[Pixel coordinate grounding data]
=== Section Start ===
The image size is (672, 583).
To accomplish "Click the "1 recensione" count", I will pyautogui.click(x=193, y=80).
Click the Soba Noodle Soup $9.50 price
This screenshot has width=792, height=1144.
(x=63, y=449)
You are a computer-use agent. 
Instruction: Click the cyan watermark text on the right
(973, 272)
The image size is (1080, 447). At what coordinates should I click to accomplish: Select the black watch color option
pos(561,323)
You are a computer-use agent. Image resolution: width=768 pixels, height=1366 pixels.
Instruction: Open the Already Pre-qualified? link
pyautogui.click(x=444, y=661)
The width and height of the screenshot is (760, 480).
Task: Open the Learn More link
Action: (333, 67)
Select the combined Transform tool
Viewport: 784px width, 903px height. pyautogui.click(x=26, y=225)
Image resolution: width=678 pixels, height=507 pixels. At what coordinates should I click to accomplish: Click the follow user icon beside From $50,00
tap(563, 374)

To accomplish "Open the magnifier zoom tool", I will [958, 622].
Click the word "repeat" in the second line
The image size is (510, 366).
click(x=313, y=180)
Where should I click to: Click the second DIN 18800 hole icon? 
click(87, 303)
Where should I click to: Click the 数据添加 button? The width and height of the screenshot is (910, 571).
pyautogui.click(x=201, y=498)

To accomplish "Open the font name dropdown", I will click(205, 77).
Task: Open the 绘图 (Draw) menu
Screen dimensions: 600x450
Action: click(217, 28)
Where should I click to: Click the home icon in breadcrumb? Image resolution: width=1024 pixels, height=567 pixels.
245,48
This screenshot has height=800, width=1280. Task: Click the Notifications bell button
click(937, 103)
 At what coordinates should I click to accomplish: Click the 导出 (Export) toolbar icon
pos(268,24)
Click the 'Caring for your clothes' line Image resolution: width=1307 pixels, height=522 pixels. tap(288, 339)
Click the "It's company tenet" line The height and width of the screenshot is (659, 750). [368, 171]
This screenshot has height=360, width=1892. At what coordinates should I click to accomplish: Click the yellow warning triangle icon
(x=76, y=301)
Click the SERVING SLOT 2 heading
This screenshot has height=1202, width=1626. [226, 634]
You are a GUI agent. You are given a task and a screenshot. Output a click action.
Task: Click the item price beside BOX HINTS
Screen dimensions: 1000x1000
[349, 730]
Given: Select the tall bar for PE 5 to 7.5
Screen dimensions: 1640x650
=== Section End ===
Wherever the word "will" appears in the records above, copy that line.

### Result of the task
To accomplish "Click the "1 recensione" count", I will pyautogui.click(x=193, y=80).
To accomplish "Open the magnifier zoom tool", I will [958, 622].
To accomplish "Open the font name dropdown", I will click(205, 77).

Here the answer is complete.